[THE RECORDS]
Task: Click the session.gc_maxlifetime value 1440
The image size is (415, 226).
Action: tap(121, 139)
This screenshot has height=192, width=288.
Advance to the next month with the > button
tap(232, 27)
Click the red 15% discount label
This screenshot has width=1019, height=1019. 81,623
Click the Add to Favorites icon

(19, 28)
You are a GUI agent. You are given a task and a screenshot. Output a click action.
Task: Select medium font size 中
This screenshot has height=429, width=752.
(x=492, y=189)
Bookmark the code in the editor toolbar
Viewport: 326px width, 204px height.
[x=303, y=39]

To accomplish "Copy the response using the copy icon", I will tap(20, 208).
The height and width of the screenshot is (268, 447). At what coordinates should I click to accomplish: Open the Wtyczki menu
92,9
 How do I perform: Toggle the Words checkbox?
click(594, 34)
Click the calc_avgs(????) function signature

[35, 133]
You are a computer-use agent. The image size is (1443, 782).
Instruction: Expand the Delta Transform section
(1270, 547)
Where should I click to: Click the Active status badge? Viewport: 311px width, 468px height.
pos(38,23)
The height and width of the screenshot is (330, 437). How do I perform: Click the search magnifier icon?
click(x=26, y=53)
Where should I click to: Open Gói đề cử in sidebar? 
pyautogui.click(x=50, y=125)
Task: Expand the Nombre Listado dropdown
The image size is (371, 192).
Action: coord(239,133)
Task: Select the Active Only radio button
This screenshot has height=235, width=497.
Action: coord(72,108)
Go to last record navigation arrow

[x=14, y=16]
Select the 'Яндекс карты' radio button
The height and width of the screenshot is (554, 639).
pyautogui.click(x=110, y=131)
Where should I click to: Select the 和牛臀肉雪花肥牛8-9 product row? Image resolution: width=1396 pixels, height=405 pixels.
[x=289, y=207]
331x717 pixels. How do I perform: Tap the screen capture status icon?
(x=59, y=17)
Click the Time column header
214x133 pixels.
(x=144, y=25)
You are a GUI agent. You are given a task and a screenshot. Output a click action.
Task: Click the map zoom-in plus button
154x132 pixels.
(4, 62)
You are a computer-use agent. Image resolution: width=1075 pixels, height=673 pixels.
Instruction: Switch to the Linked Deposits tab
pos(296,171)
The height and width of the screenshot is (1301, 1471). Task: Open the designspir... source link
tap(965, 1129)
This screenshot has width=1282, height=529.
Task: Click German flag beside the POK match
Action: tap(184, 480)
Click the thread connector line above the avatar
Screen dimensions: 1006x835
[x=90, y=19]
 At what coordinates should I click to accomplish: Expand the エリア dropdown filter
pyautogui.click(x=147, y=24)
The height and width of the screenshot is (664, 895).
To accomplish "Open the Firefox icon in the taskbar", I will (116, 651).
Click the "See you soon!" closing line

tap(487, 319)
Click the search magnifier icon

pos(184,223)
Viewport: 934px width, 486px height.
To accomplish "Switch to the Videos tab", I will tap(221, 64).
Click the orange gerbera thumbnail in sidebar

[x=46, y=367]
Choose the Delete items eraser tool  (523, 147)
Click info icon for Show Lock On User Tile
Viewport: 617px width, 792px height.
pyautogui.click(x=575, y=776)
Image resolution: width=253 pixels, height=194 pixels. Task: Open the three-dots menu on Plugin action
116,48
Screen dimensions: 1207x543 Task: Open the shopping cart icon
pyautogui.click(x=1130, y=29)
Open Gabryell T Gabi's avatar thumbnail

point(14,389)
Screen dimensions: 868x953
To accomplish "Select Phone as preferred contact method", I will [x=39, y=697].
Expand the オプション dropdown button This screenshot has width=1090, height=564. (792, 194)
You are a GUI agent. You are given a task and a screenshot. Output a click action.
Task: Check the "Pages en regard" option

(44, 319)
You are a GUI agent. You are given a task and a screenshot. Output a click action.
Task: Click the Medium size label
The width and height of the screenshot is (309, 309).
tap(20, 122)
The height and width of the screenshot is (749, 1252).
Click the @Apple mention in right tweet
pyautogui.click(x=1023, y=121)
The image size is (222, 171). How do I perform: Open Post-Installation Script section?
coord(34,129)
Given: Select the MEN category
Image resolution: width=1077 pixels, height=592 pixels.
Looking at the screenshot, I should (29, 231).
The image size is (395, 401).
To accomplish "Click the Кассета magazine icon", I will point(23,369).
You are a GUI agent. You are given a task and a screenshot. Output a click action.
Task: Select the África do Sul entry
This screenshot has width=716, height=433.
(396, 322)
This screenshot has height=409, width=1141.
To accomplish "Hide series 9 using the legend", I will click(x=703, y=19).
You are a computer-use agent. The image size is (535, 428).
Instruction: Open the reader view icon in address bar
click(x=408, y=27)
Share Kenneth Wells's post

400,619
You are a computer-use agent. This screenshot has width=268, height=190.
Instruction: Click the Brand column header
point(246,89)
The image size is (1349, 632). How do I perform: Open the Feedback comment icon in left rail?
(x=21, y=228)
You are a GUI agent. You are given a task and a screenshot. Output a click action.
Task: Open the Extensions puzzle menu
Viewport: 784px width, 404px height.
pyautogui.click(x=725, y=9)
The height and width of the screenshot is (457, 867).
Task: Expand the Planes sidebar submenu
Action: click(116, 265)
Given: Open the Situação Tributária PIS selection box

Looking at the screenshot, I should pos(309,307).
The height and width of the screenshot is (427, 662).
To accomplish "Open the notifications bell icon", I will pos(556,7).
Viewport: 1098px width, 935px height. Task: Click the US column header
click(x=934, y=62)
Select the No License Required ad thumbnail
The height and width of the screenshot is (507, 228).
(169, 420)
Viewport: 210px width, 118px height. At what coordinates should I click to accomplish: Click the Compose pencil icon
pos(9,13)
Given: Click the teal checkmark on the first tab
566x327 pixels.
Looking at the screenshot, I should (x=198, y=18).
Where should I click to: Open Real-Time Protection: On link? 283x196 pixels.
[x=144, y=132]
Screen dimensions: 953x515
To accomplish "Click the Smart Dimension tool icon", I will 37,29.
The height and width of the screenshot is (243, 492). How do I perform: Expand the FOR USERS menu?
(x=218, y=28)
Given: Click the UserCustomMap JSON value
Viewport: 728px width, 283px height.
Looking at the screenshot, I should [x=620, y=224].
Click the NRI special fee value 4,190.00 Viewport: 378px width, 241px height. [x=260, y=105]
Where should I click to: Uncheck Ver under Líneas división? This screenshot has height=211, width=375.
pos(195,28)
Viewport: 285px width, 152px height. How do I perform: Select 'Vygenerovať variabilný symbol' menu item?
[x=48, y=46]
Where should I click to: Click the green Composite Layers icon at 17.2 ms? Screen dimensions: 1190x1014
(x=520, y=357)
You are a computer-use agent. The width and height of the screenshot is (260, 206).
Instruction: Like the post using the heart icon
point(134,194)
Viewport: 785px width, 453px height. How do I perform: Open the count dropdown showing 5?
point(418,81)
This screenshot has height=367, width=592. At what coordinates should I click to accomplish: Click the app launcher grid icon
[/THE RECORDS]
EXERCISE OBJECTIVE: After locating the line holding "566x327 pixels." above, output exactly that line and every line after it through the line holding "Click the NRI". Include nothing else.

COMPLETED EXERCISE:
566x327 pixels.
Looking at the screenshot, I should (x=198, y=18).
Where should I click to: Open Real-Time Protection: On link? 283x196 pixels.
[x=144, y=132]
Screen dimensions: 953x515
To accomplish "Click the Smart Dimension tool icon", I will 37,29.
The height and width of the screenshot is (243, 492). How do I perform: Expand the FOR USERS menu?
(x=218, y=28)
Given: Click the UserCustomMap JSON value
Viewport: 728px width, 283px height.
Looking at the screenshot, I should [x=620, y=224].
Click the NRI special fee value 4,190.00 Viewport: 378px width, 241px height. [x=260, y=105]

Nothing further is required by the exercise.